··· RECORDS SUPPLIED ···

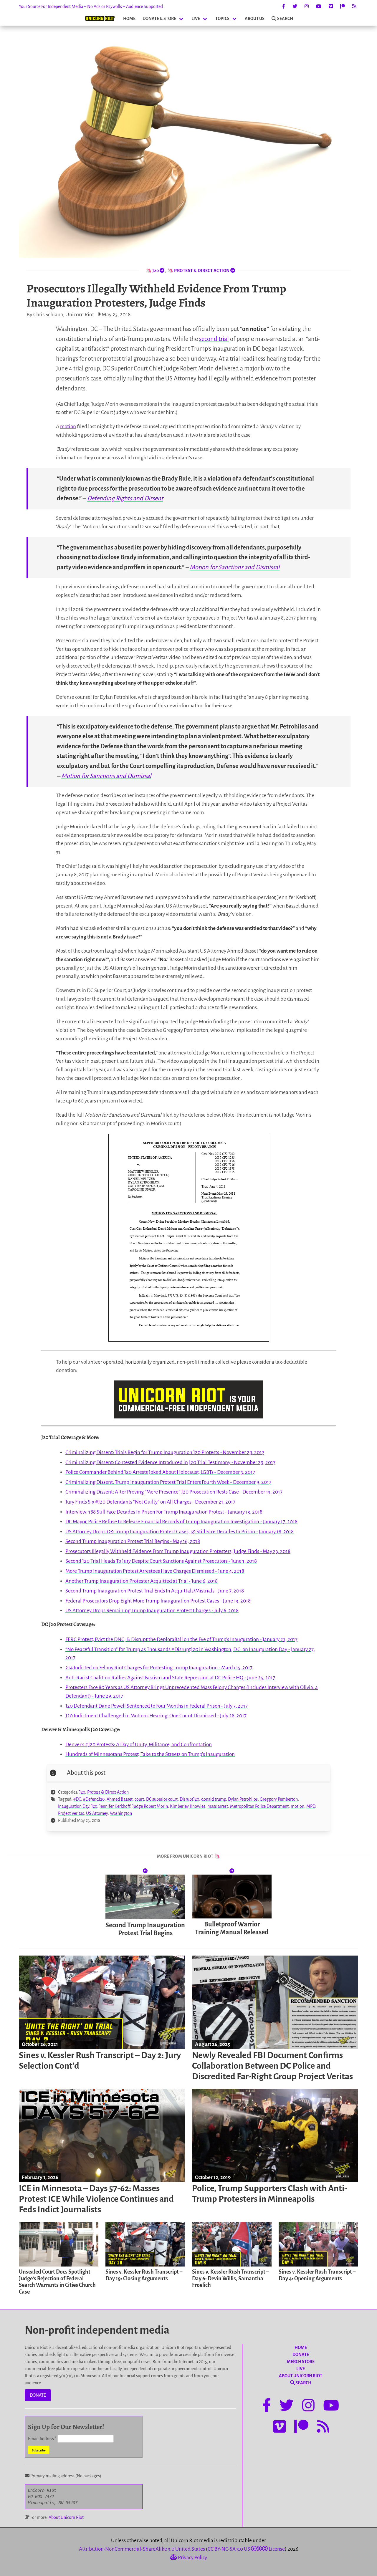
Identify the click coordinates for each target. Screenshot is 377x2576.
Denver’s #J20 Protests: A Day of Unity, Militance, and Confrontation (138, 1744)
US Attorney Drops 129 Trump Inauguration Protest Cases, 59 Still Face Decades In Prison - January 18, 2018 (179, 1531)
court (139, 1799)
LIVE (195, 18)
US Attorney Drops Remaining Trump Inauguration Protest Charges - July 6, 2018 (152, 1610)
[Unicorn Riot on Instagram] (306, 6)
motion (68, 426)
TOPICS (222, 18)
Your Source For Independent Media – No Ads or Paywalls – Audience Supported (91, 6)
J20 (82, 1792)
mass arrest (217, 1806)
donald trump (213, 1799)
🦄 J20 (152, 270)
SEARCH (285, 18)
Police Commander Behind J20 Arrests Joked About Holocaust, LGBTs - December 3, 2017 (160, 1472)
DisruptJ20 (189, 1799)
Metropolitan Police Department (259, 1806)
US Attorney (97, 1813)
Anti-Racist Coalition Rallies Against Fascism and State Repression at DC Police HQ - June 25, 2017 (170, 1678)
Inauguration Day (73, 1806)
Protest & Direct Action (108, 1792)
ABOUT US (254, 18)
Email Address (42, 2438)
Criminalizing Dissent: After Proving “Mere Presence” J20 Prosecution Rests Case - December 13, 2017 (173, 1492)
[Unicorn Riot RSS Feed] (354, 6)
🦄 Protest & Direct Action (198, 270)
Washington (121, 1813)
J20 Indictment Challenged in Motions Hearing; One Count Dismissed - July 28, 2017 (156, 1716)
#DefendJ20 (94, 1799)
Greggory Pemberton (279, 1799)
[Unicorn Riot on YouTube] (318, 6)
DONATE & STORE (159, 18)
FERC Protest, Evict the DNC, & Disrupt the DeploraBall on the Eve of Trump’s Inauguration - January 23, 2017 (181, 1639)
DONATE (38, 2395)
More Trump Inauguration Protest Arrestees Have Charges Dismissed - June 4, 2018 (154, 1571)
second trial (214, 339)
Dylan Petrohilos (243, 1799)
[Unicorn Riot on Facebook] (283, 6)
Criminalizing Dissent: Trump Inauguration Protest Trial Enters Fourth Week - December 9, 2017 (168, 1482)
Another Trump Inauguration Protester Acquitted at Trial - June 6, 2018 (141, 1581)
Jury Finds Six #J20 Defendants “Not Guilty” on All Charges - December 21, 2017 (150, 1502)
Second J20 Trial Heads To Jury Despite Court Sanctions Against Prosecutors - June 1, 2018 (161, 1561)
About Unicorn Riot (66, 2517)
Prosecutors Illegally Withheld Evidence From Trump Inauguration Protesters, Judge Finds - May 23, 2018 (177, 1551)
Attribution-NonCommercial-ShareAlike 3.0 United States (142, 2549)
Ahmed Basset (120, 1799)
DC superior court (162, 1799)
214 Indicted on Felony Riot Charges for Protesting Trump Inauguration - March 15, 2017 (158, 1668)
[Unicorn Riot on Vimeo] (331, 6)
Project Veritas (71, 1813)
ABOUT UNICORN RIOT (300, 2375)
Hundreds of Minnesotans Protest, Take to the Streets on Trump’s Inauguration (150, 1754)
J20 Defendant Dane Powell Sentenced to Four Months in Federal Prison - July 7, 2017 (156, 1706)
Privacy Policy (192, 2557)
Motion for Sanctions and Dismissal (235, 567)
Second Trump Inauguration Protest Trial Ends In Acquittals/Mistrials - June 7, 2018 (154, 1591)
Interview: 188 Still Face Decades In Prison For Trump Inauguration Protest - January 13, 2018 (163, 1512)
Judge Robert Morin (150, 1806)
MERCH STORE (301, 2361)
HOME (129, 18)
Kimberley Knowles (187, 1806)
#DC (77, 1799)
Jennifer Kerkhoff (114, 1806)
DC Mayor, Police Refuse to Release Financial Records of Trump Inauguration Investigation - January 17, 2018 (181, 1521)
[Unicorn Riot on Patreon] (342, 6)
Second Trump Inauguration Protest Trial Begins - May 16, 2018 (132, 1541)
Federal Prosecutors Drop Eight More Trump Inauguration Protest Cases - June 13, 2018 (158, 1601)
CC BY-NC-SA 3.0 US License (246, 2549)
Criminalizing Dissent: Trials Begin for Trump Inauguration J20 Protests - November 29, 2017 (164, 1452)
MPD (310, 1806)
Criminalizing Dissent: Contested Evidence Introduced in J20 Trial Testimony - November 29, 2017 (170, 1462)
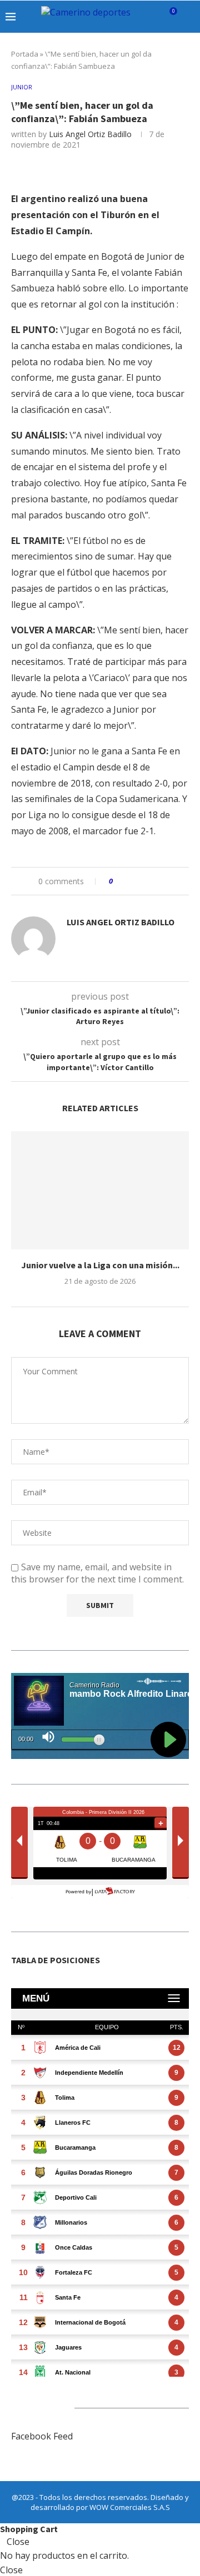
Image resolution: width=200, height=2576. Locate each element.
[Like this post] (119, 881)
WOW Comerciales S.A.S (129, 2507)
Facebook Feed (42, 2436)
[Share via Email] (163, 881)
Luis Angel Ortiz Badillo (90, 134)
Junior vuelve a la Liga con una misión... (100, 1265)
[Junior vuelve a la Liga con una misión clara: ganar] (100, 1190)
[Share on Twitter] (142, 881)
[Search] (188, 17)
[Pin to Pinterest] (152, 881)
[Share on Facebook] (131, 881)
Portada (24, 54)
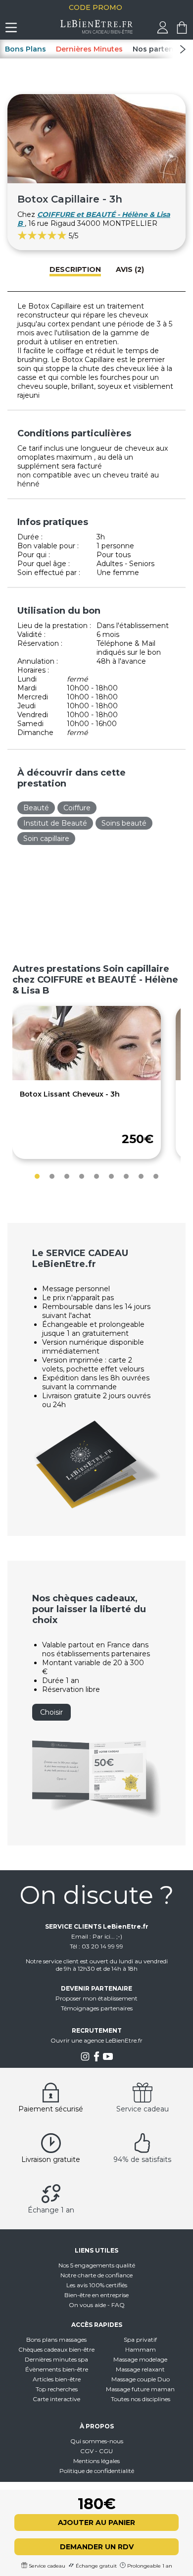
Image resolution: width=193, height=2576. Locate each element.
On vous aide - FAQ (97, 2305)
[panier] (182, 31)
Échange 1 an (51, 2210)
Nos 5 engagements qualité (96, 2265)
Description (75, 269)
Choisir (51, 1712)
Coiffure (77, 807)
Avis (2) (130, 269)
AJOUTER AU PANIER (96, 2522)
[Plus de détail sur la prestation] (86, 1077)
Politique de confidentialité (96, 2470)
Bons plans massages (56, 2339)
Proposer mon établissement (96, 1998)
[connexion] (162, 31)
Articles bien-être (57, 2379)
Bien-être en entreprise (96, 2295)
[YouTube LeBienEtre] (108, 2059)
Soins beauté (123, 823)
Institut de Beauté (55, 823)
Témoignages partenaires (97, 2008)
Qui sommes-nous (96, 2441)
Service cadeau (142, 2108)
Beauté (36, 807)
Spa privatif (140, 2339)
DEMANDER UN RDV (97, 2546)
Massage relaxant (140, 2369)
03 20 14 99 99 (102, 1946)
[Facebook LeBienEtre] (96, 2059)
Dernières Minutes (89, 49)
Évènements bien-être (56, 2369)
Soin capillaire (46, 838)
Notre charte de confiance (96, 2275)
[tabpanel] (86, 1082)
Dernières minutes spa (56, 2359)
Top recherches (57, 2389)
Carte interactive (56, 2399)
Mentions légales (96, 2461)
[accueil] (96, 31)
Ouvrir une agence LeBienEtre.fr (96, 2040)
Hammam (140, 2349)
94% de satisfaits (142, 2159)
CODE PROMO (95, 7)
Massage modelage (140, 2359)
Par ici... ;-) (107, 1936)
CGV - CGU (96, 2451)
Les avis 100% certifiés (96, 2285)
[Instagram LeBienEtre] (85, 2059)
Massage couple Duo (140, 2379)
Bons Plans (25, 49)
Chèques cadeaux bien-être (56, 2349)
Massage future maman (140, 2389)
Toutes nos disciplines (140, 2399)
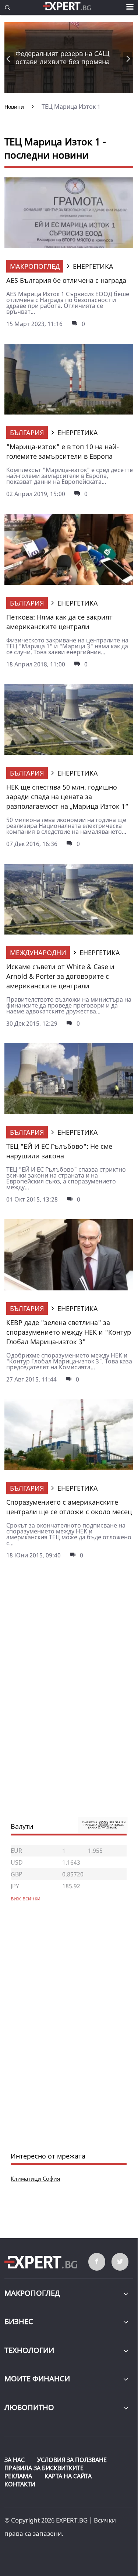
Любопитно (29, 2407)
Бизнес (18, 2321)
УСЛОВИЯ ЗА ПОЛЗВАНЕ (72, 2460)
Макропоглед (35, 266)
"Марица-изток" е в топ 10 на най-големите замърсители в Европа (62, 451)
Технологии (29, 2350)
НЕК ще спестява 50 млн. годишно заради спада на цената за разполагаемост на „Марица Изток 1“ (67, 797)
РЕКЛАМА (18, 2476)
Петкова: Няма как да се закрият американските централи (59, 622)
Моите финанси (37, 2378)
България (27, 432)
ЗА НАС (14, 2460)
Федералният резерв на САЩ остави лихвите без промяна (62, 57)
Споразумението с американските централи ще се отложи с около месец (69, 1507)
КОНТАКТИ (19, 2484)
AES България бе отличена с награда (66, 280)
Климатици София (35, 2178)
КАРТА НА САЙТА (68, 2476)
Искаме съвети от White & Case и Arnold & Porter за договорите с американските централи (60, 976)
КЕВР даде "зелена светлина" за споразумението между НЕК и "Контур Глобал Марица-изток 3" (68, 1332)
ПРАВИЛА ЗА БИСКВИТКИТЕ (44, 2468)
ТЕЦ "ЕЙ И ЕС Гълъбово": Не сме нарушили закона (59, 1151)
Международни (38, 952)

···

TASK DIRECTIONS =
Looking above, find the stretch of lines that opens with the one holding "[connexion] (162, 31)" and closes with the one holding "Технологии (29, 2350)". Copy it exactly, pictures excluded.

WRITTEN ANSWER =
[connexion] (162, 31)
Articles bien-être (57, 2379)
Bien-être en entreprise (96, 2295)
[YouTube LeBienEtre] (108, 2059)
Soins beauté (123, 823)
Institut de Beauté (55, 823)
Témoignages partenaires (97, 2008)
Qui sommes-nous (96, 2441)
Service cadeau (142, 2108)
Beauté (36, 807)
Spa privatif (140, 2339)
DEMANDER UN RDV (97, 2546)
Massage relaxant (140, 2369)
03 20 14 99 99 (102, 1946)
[Facebook LeBienEtre] (96, 2059)
Dernières Minutes (89, 49)
Évènements bien-être (56, 2369)
Soin capillaire (46, 838)
Notre charte de confiance (96, 2275)
[tabpanel] (86, 1082)
Dernières minutes spa (56, 2359)
Top recherches (57, 2389)
Carte interactive (56, 2399)
Mentions légales (96, 2461)
[accueil] (96, 31)
Ouvrir une agence LeBienEtre.fr (96, 2040)
Hammam (140, 2349)
94% de satisfaits (142, 2159)
CODE PROMO (95, 7)
Massage modelage (140, 2359)
Par ici... ;-) (107, 1936)
CGV - CGU (96, 2451)
Les avis 100% certifiés (96, 2285)
[Instagram LeBienEtre] (85, 2059)
Massage couple Duo (140, 2379)
Bons Plans (25, 49)
Chèques cadeaux bien-être (56, 2349)
Massage future maman (140, 2389)
Toutes nos disciplines (140, 2399)
Любопитно (29, 2407)
Бизнес (18, 2321)
УСЛОВИЯ ЗА ПОЛЗВАНЕ (72, 2460)
Макропоглед (35, 266)
"Марица-изток" е в топ 10 на най-големите замърсители в Европа (62, 451)
Технологии (29, 2350)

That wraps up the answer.